Ci siamo abituati a una progressiva irreggimentazione di ogni singolo aspetto della nostra vita quotidiana, dal tempo libero a – ovviamente – l’arte: la grande cifra di questo presente è dunque il Controllo, declinato come tutti ci accorgiamo non nelle forme ferree, fisicamente violente del Novecento, ma in forme più subdole, immateriali, e non per questo meno coercitive e costrittive.
È sufficiente andare al bar, al ristorante, in hotel, in spiaggia: chiunque cerca di imporvi le sue regole (che quasi mai corrispondono a quelle della logica), e appena voi cercate di discostarvi dalle istruzioni, di deviare, di proporre un’alternativa (magari per un servizio che, in ogni caso, state pagando voi) immediatamente si irrigidisce.
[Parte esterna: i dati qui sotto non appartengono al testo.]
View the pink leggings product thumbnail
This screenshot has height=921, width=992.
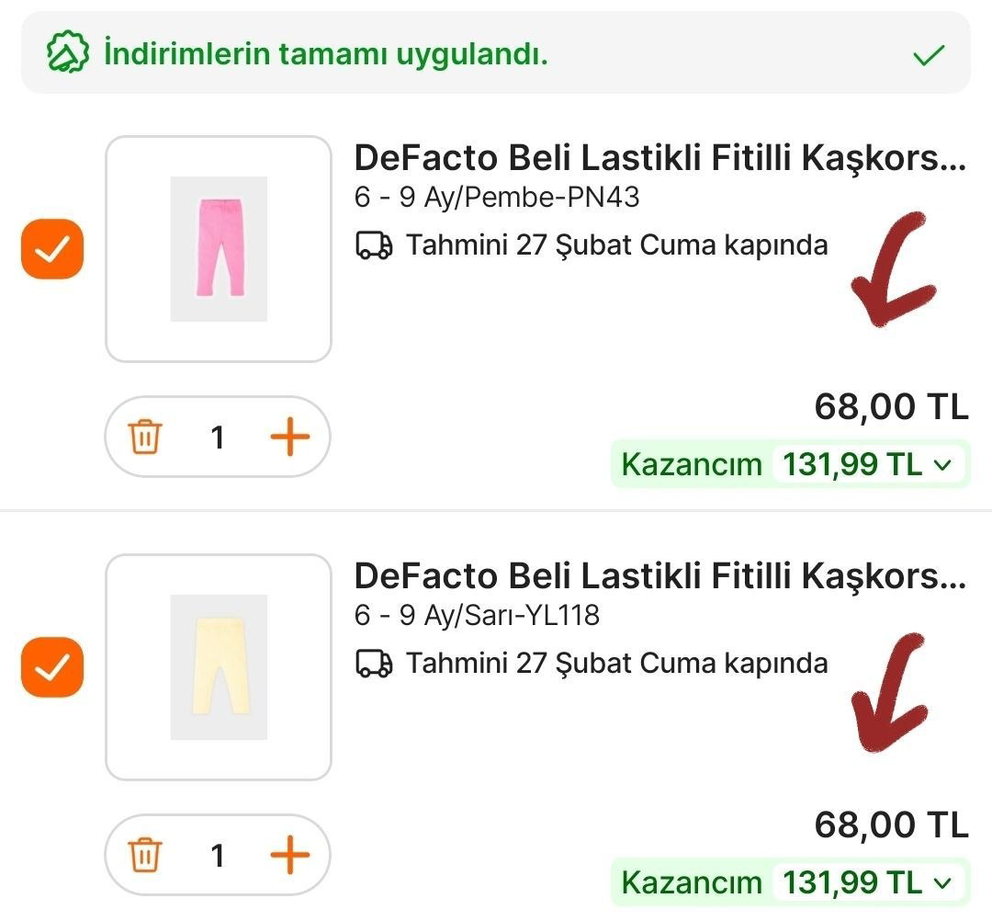[219, 249]
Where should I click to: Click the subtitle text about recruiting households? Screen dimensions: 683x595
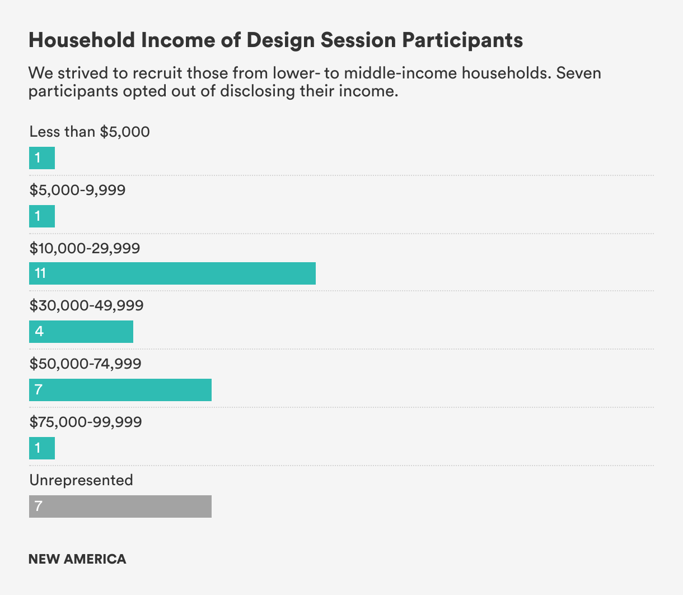pyautogui.click(x=315, y=82)
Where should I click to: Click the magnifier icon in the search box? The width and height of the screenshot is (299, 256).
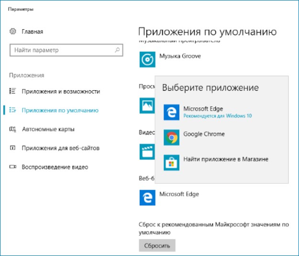117,50
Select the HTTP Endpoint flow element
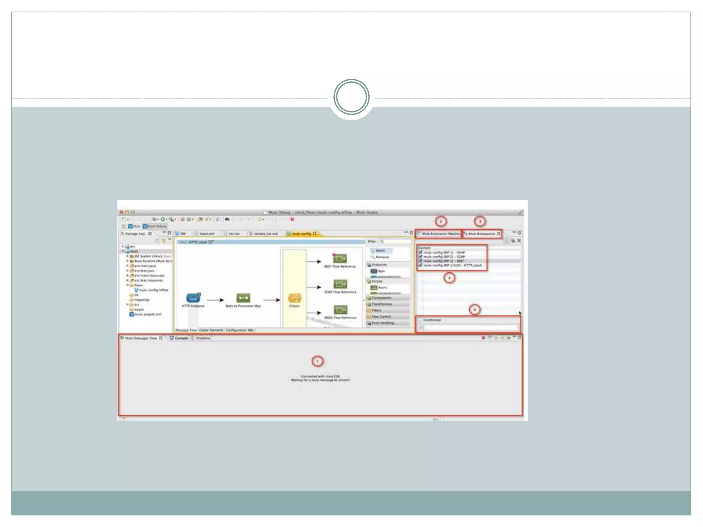Screen dimensions: 703x527 (x=193, y=298)
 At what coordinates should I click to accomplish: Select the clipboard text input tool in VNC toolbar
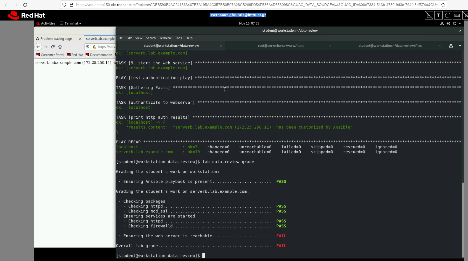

Questo aspetto riguarda anche, e forse soprattutto, la nostra percezione e gestione del tempo. L’epopea di Stranger Things, per dire, è l’esempio più vistoso di questo fenomeno, che è consistito sostanzialmente nel far compiere alla nostalgia – tratto caratteristico e distintivo della storia culturale postmoderna per oltre un trentennio – un deciso salto di qualità. L’opera, in questo senso, riesce a veicolare la nostalgia non solo ai suoi fruitori in qualche modo ‘naturali’ (coloro cioè che hanno vissuto, fatto esperienza diretta di quel periodo storico, coloro che erano giovani e/o bambini durante gli Anni Ottanta…) ma anche agli esseri umani che non erano vivi allora.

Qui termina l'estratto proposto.